Date and Time
Bath Royal Literary and Scientific Institution, 16-18 Queen Square, Bath BA1 2HN
In November 2008 a team of palaeontologists from Portsmouth University drove to Cassablance and met up with a Moroccan team of geologists and PhD student Nizar Ibrahim of the University of Dublin. Together we went into the northern Saharah to research the dinosaur-bearing strata of the Kem Kem. The snow was deep as we crossed the High Atlas and the rivers in the Sahara were swollen. A howling wind was blowing continually from the south and the team were chilled to the bone. Despite this, the expedition was an astounding success. We discovered remains of giant sauropods, theropods, crocodiles, and most exctingly, a new genus and species of toothless pterosaur.
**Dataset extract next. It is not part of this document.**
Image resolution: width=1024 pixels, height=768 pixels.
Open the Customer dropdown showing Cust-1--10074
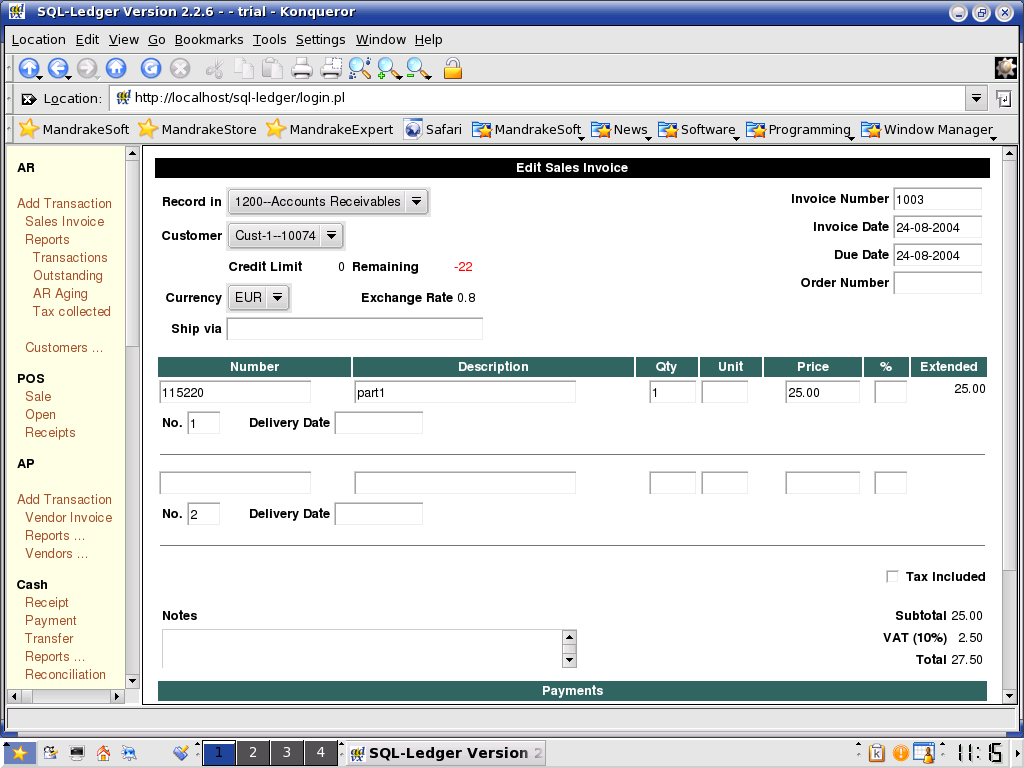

The mid Cretaceous Kem Kem deposits of Morocco, and coeval beds elswhere in Saharan Africa have been yielding dinosaurs for nearly a century, but little science has been done on these remarkably rich deposits. This is about to change. Nizar is close to completing his Phd on the Kem Kem beds and plans are underway for another expedtion.
The sequence is dominated by fluvial sandstones, but passes upwards into lacustrine mudstones and eventually becomes a series of shallow water carbonates rich in fossil shells and small fishes. The sandstones contain bone beds of worn and eroded bone fragments, but also layers with articulated remains. Some erosion surfaces are littered with dinosaur teeth and Berber children actively seek these out to sell to passing tourists in Erfoud and Rissani. We now know of at least five different theropod dinosaurs from Morocco including the gigantic Spinosaurus and Carcharadontosaurus.
This talk introduces the Kem Kem dinosaurs and the environment they lived in, and provides a taste of what it is like to hunt dinosaurs in the Sahara Desert.